Alright, back to my taxes.  I think I'll listen to a history of Marie Antoinette now for a change of pace.  And there's always dinner for a nice distraction.  I'm hoping to finish my taxes tonight, but I'm not holding my breath.  Wish me luck - and hope that I will have actually earned some money last year!

Thursday, March 19, 2009

A Thursday at home...

Stuff here is going okay, I guess.  Kind of the same as ever.  I took the day "off" today (not that I've had more than 1 appointment this week) to start gathering my taxes together so I can have them done hopefully by the end of the month.  Of course, I ran a couple of errands this mornings, came home, had an early lunch, and then proceeded to do...um....I'm not exactly sure what for the next 5 hours.  

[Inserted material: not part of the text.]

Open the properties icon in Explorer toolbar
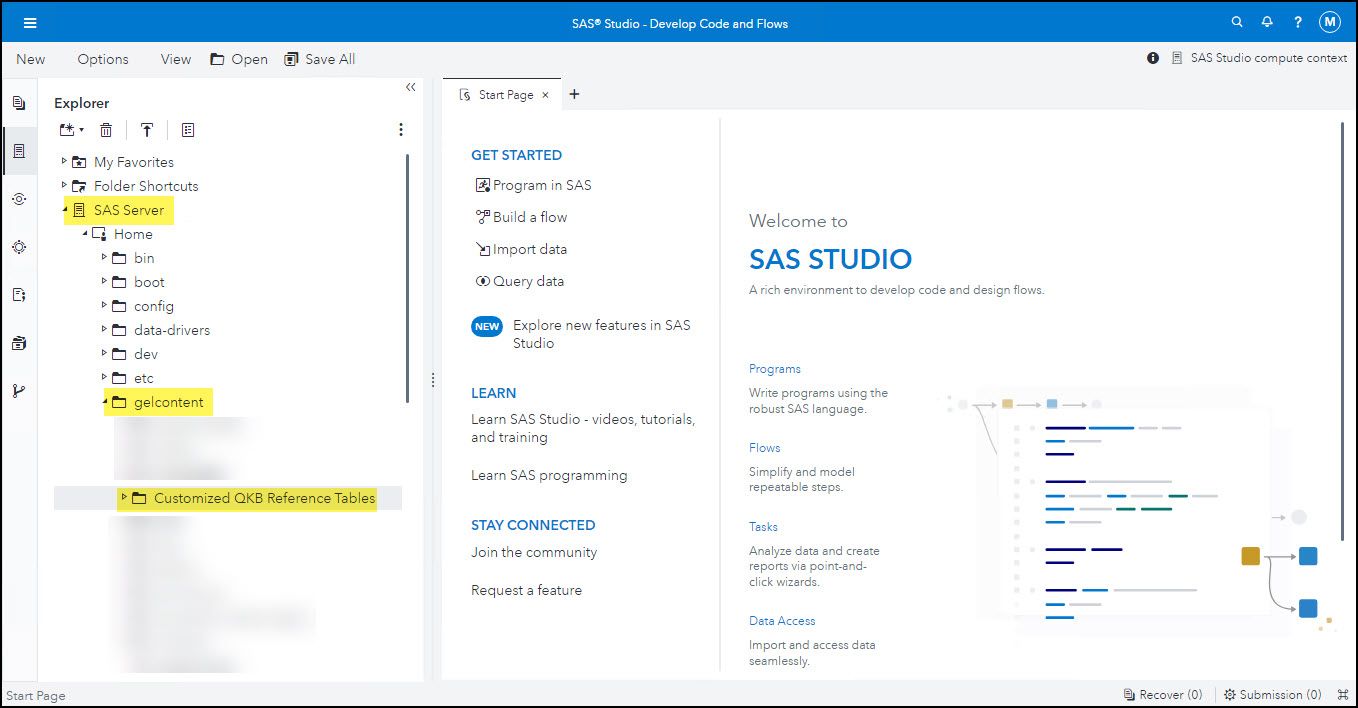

Then, in a flurry of inspiration I pulled out my tax info at 4pm, opened up my '07 tax stuff and noticed that there were two potential bills from the IRS that I was supposed to have paid and sent in this past September and January to the tune of $1000.  Hm. Now, no one has notified me that I'll be audited or hung from my kneecaps for 40 days, so I'm wondering if I really should have sent them in?  I'll just push the panic-induced vomit back down until I have my taxes done and innocently ask something along the lines of "So, these IRS people - are they fairly understanding?".  Fuck.  I then spent the next 2 solid hours (honest!) listening to Bill Bryson read "I'm A Stranger Here Myself" and tried to write down and think of every possible bit of income and expense that I could have done in January of 2008.  Yes, that's right, two hours spent doing one months work and I'm still not done.  I can't find my previous check registry (I remember putting it somewhere safe and will most likely find it in 4 years), half of my receipts that I know that I've saved, and half of my pathetically sad bank statements for last year.  Again, fuck.  I know they will all surface in the near future (fingers and toes crossed), but at this rate it's going to take me another 11 days in which I'm not getting paid.  Not that that's unusual.  

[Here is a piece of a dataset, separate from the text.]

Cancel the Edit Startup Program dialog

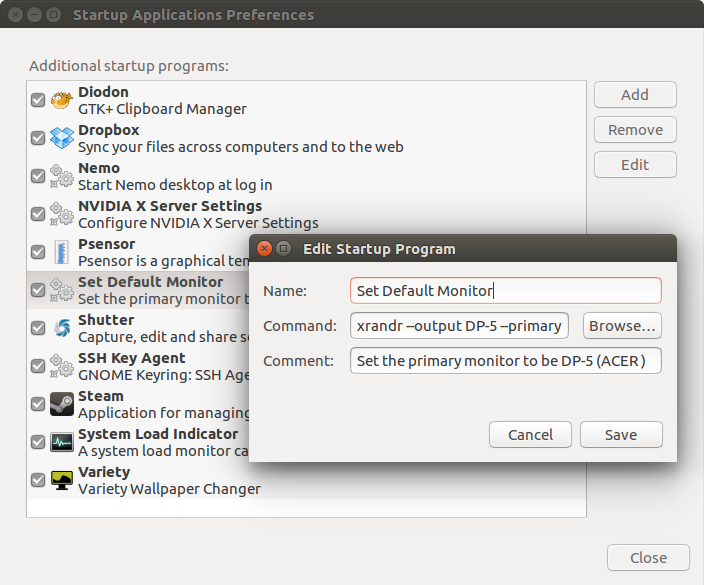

And now, good old Bill is back at it, and I'm just gearing up to face the other half of this desk. Perhaps I'll have another glass of wine while I knuckle down.

Tomorrow, L is coming over to help me finish de-crapping my kitchen.  I'll have photographic evidence soon, I promise.  Can't wait! And now, back to Bill, wine, and January 08 tax stuff.  Where oh where is Robin Leach when you need him? 

Wednesday, March 11, 2009


It's the same old, same old around here.  The only new exception is that I am super-motivated to clean the old stuff out of my house and finally put things where I'd like them to be.  What a concept, hey?!?  And I know it's only been 5 or 6 years that I've lived here, but I don't like to rush things too much.  (sigh...)  

The catalyst for the push to clean out this time was thanks to Oprah.  I've always liked her show (I DVR it every day!) and have always love love loved Peter Walsh.  I've been reading "It's All Too Much" for quite a while now, and after reading a chapter again and catching a re-run of the "Clean Up Your Messy House" show I reached a breaking point.  The only problem was that I did need help getting rid of stuff, even if it was only having a friend standing next to me asking "do you really need that?".  After sitting here in this pit getting more depressed by the minute, I broke down, emailed G & A and asked for help.  (Side note, why is it so dang hard for me to ask for help?) So, I cleaned up my coffee table that day, and then this weekend G and I did half of my kitchen.  I've decided to post the pictures as extra motivation to keep things cleaned up.  I feel a little more accountable that way.  Here are the before and afters!





Guess I'll be off to procrastinate and have an early old-folks dinner.  I've got water aerobics tonight and I need to eat dinner around 4 if I want to avoid barfing in the pool with the old ladies.  They might frown on that.